**Provided records:**
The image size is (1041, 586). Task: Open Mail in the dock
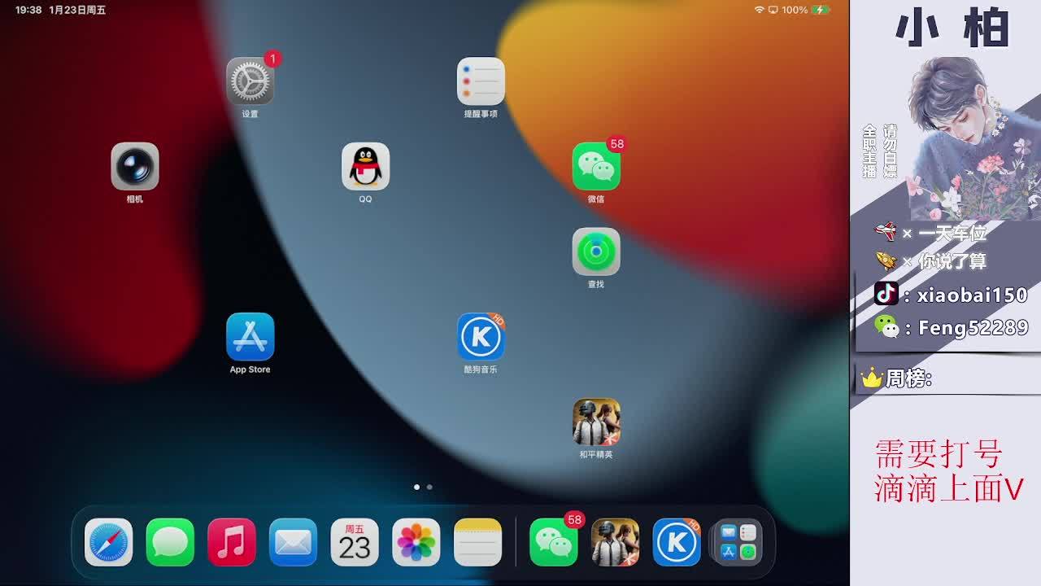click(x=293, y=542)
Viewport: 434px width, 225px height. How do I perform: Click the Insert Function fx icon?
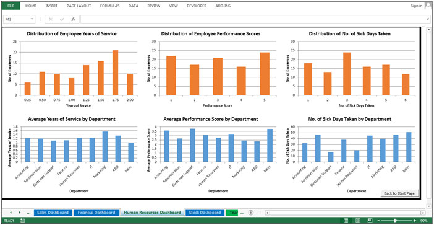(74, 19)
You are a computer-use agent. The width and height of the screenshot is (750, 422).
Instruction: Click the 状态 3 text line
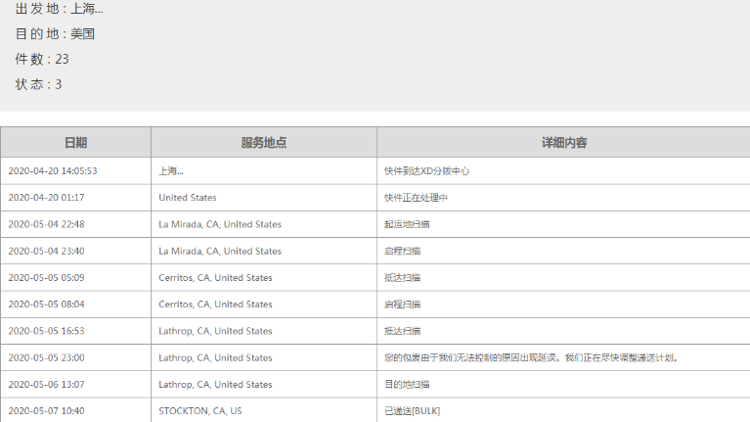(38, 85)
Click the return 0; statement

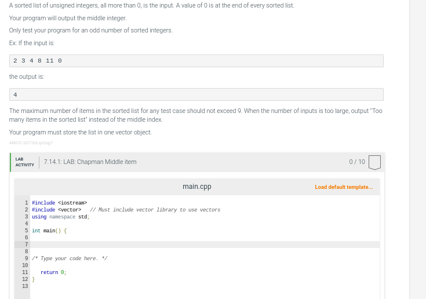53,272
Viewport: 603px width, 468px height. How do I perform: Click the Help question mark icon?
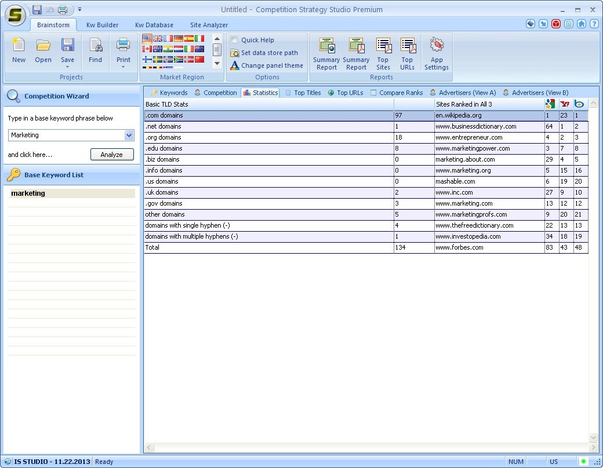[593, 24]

**Work task:** In repeating the lines above, keep the wording exact and leave every picture out.

**Exercise answer:**
The image size is (1041, 586). Task: Open Mail in the dock
click(x=293, y=542)
Viewport: 434px width, 225px height. How do I perform: Click the Insert Function fx icon?
(74, 19)
You are a computer-use agent. The width and height of the screenshot is (750, 422).
Instruction: Click the 状态 3 text line
(38, 85)
Click the return 0; statement

53,272
Viewport: 603px width, 468px height. How do I perform: Click the Help question mark icon?
[593, 24]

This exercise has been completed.